▶ [WHAT TO WORK ON]: In the forum thread about Zoom, how many days is the council obliged to keep a dog alive?
#### TEXT PROVIDED ####
# General > Pets Corner >  Zoom needs a home!

## Kathy@watten

Zoom needs a home where he will be well loved and cared for, after not the best start in life! He is about a year old and is a pale golden saluki/greyhound/lurcher type dog, he is quite large but gentle, good with kids and not bothered by livestock. He is currently being cared for by me as a foster Mum, but sadly we can't keep him as we have a menagere all ready and think hubby might lose it if I keep any more waifs and strays! Zoom is not a barky dog, and requires just quick blasts for excercise and is happy to loaf the rest of the time. Think he would prefer someone who was at home most of the day as he likes to be part of the action and loves the company of active kids and will skip about entertaining them...he is a good kiddie sitter! He is also very good with other dogs and non aggressive....have you the space for Zoom?

----------


## cuddlepop

I hope you find a good home for him soon but in the meantime I bet he's getting spoilt rotton and just wont want to leave, :Smile:

----------


## Kathy@watten

Zoom is already becoming part of the furniture...literally! He has started to learn basic commands like go to your bed, walkies, NO, and his fav is good boy! Has decided he loves me lots and if I leave him alone for a wee whiley he greets me with a great big bouncy welcome home! He should be easy to rehome as he is very sweet and seems to want to please. He is a greedy boy but possibly this is because of his obvious lack of feeding the last while, but will most gently relieve you of a bicuit and cheese without you feeling a thing..maybe I should keep him as he would be great at cutting down a few calories in a week! My kids love him as he is a big "Tigger" and will bounce and run around with them and never bites or decks them, and this is high praise as my younger lad suprisingly enough doesn't like big dogs normally, ever since he was bitten by a collie. (not my one) So if someone has space in their home or heart please be in touch as the council are actually only obliged to keep a dog alive for 7 days so their owners can claim them and after that it is just luck that there are fosters who will take crisis dogs who are basically on deaths row! Council used to put them to Balmore but due to the costs (not dictated by Balmore I hasten to add) they don't anymore. Please give Zoom a home he deserves a good Christmas with his own family! :Smile:

----------


## cuddlepop

I cant take him,wish i could as he sounds a lovely dog. :Grin: 

You able to post a photo of him?

----------


## teenybash

A picture would be nice........................he sounds lovely...do you  know what he's like with cats and hens..............would he be okay with a teeny wee doggy.........He sounds very tempting............. :Smile:

----------


## dragonfly

I do hope Zoom finds his forever home soon!  

I'm like you, full to capacity as we have just adopted a year old choccy lab (rescued) and get her home in two weeks.
#### RECORDED INFORMATION ####
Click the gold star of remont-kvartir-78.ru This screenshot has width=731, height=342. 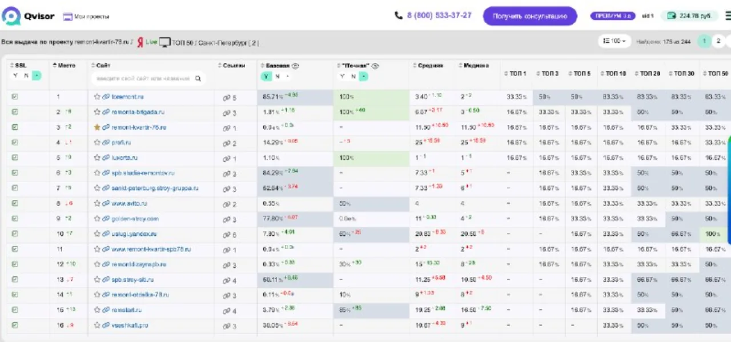97,127
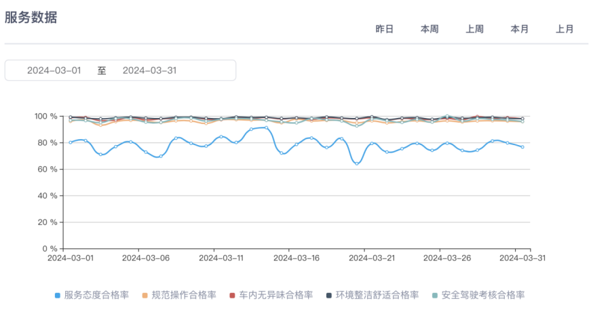Toggle 环境整洁舒适合格率 legend entry
This screenshot has height=318, width=591.
click(377, 295)
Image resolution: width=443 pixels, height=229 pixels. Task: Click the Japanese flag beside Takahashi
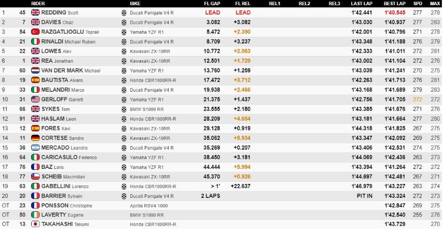coord(36,224)
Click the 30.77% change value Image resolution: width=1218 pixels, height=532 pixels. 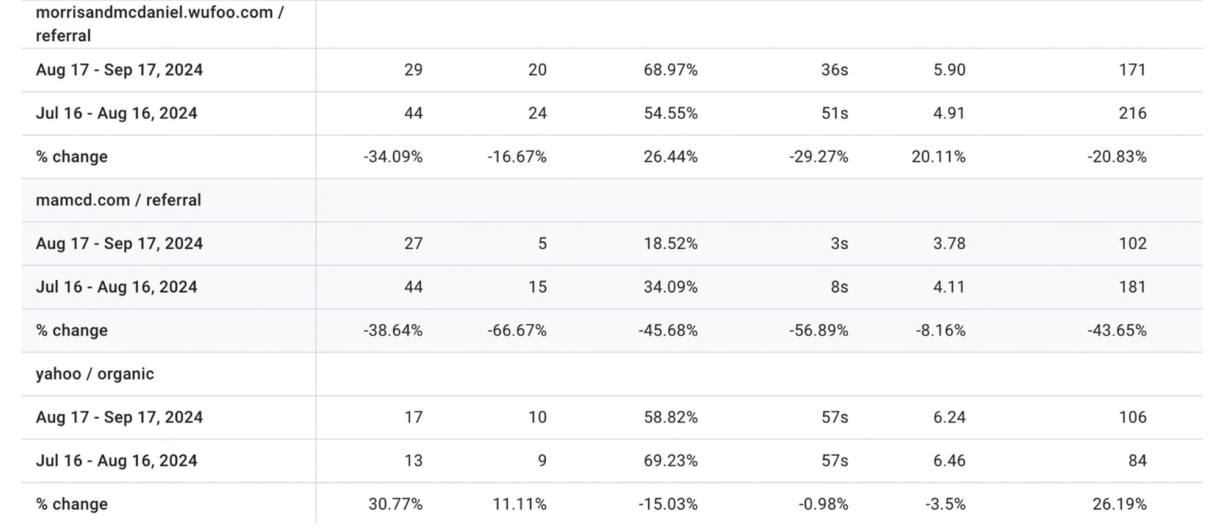tap(395, 504)
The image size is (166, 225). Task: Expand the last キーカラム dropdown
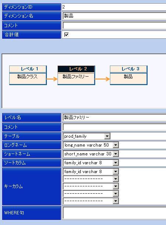(x=91, y=201)
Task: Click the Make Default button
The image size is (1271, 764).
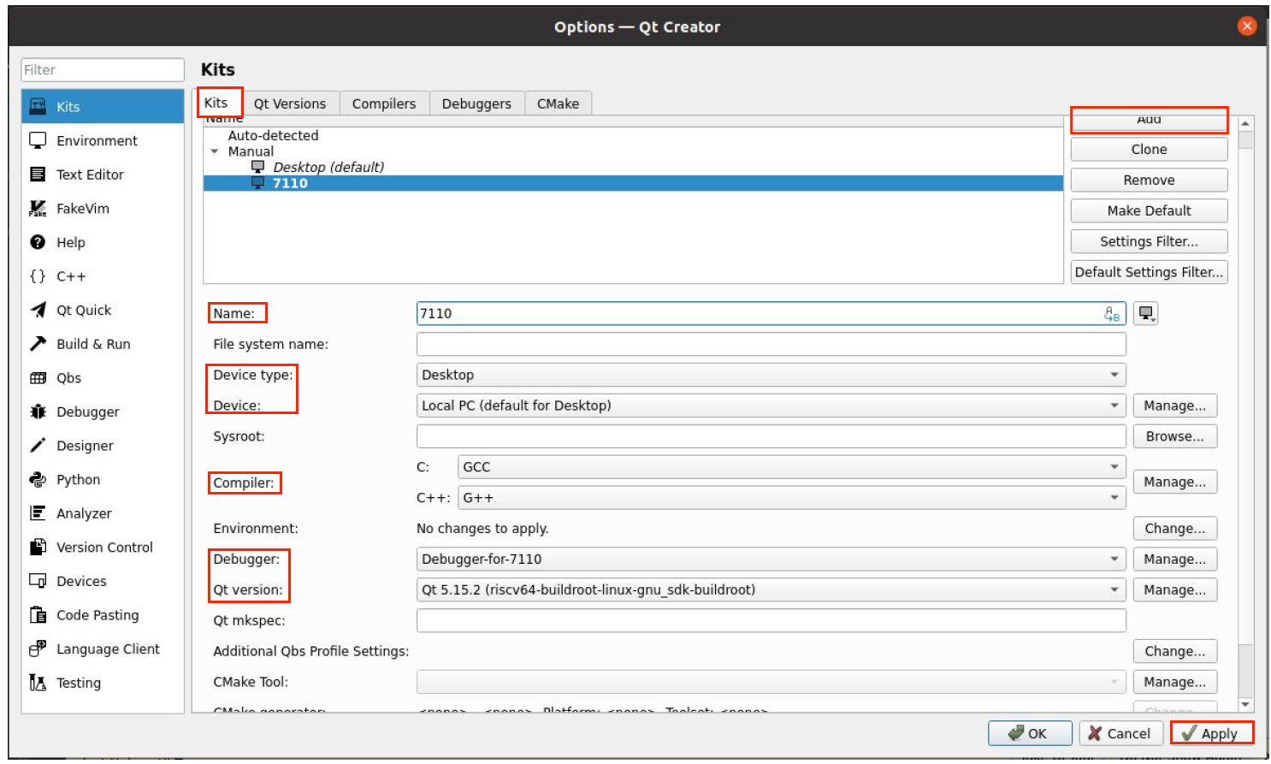Action: (x=1148, y=210)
####
▶ [TASK SOLUTION]: Seven days, so its owners can claim it.